Of course there is a third kind of family -- my kind of family -- who does everything and spends most of the season pretty confused about how to handle competing and not-at-all compatible belief systems.
Welcome to my yearly nightmare. Most of the year, my husband I are the happiest couple on the block, but every December, he wants a tree and I want a menorah and it all becomes a weird gray area reserved for the Interfaith among us. Did I mention I'm interfaith twice? My mother converted to marry my father, making me technically Jewish, but my experience with and memories of midnight mass and Christmas cookies are probably about four times greater than the average Jewish adult's.
So what do we do with all this confusion?
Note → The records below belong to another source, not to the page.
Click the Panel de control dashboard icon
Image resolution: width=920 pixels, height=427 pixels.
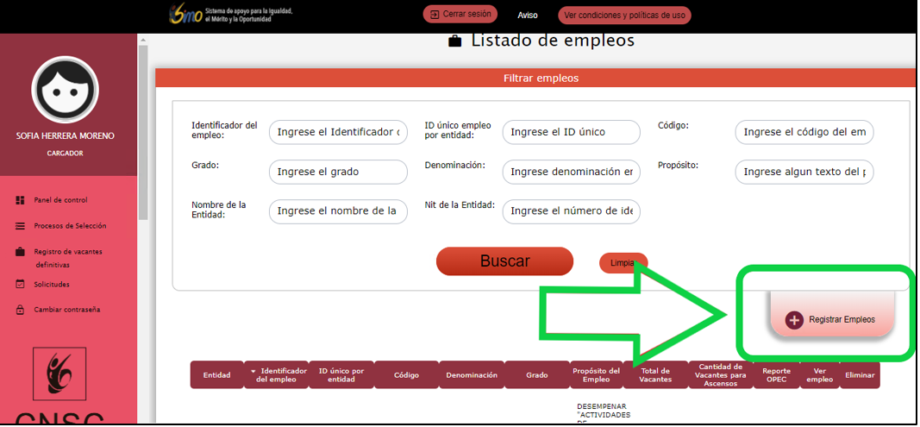pos(20,200)
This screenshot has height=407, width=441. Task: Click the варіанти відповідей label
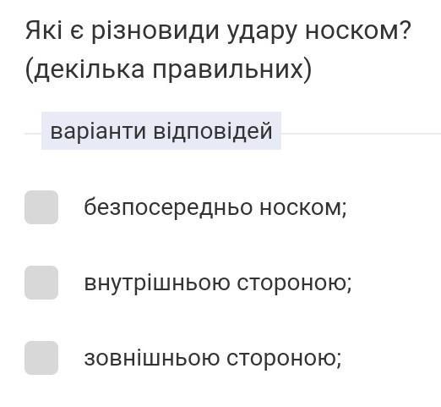161,131
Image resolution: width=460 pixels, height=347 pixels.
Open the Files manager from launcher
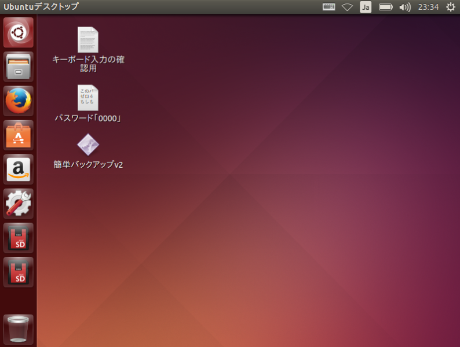click(19, 67)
- Celebrate both equally: This is a key point because, really, if we're all Santa is AWESOME while we spark up the tree and give the kids major gifts on December 25, Hanukkah is going to look like the crap holiday. Since Hanukkah usually gets its bum kicked anyway (sorry, it's true), make sure you give the kids some of the bigger gifts during those eight nights, too.
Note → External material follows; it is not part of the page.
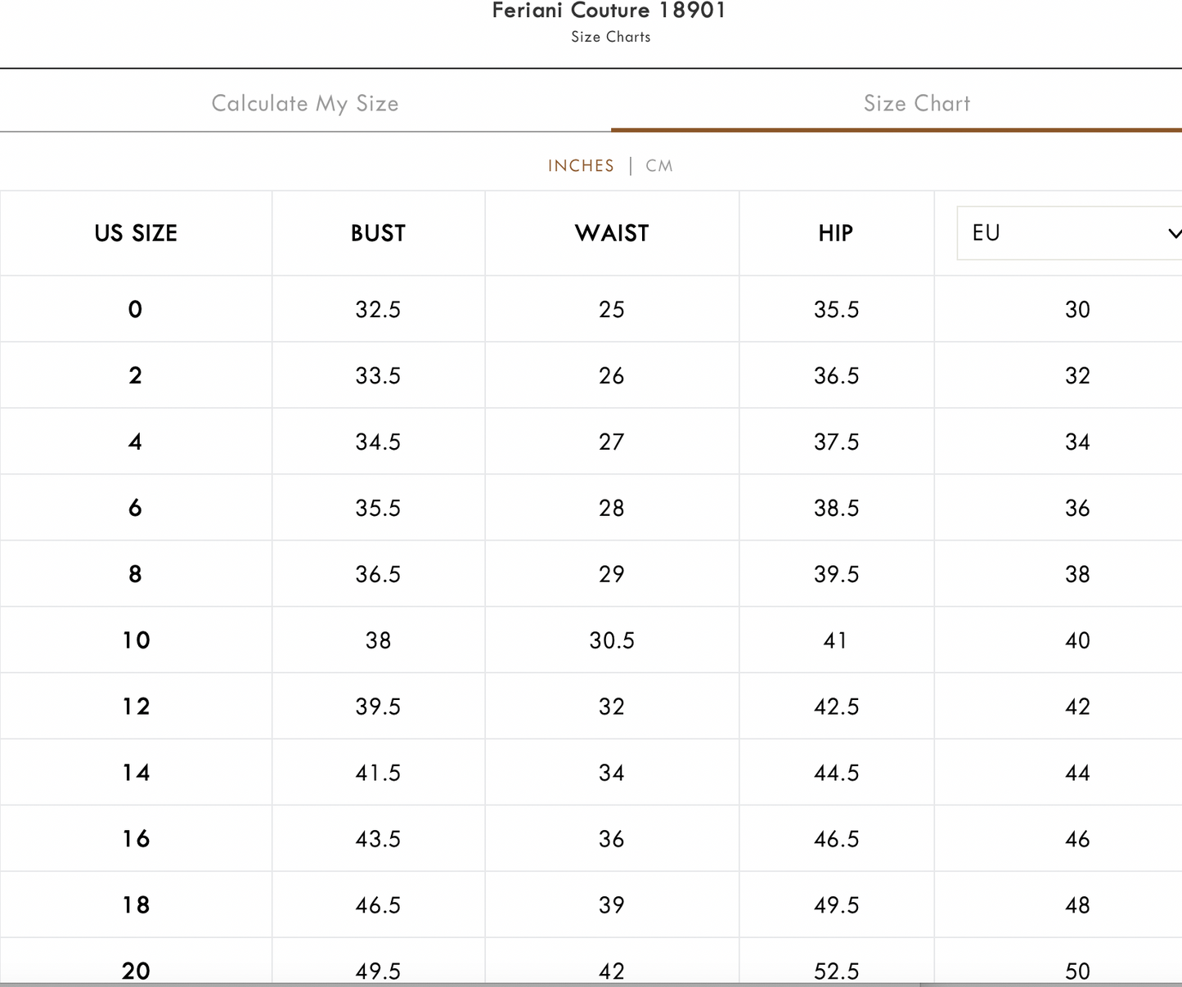
Task: Click the US size 0 row label
Action: (x=135, y=310)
- Hang out with other mixed-up families: Make sure your kids are not the only ones rocking both the Hanukkah bush and the Jesus menorah (just kidding on the last one). This video gives a good explanation of what it's like to be a Jewish person buying a tree, but for interfaith families, it's even more confusing. Just make sure your kids aren't alone. Most reform synagogues or more liberal churches will have seminars and workshops for families who celebrate all the holidays. Attend. There is less confusion in numbers.
- Start your own traditions: This one is key. The night you decorate the tree, also play dreidel. If you do an advent calendar, incorporate it into your Hanukkah nights. It seems crazy and mixed up, but when you own it and explain it to your kids, they will get it. It's unique, not weird!
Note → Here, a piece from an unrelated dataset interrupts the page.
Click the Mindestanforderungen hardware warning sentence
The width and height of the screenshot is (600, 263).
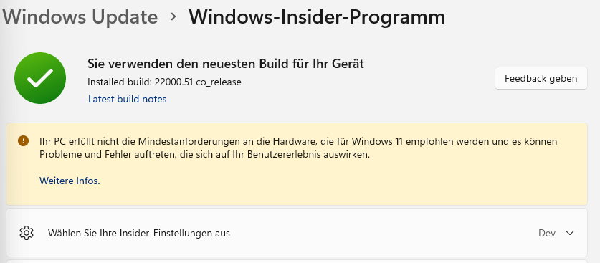(x=298, y=142)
- REALLY celebrate each: This one is hard, but important. It works better if the family member whose religion is represented gets that holiday. However, both parents should be present. I have many painful memories of my Jewish father grimacing while my mom's family sang "Silent Night." No one is expecting Jewish people to get baptized, but a smile won't kill you. Do it for the kids.
- Don't worry about the neighbors: You say you're Jewish and then hang Christmas lights. You light the menorah, but call yourself Catholic. We know. It's confusing. Your neighbors may look at you funny and some may ask questions, but there is no one right way to do things as an interfaith couple.
- Choose one: Ultimately, it's important that the kids know they're one religion or the other (sorry, folks). This is not crucial, but it does make it easier all year round. Celebrate the holidays, but make sure only one gets the house of worship treatment. Do Hanukkah at home and attend mass on Christmas if you choose Christian. Or go to temple for Hanukkah, but do Christmas at home. Trying to give both religious messages just confuses kids.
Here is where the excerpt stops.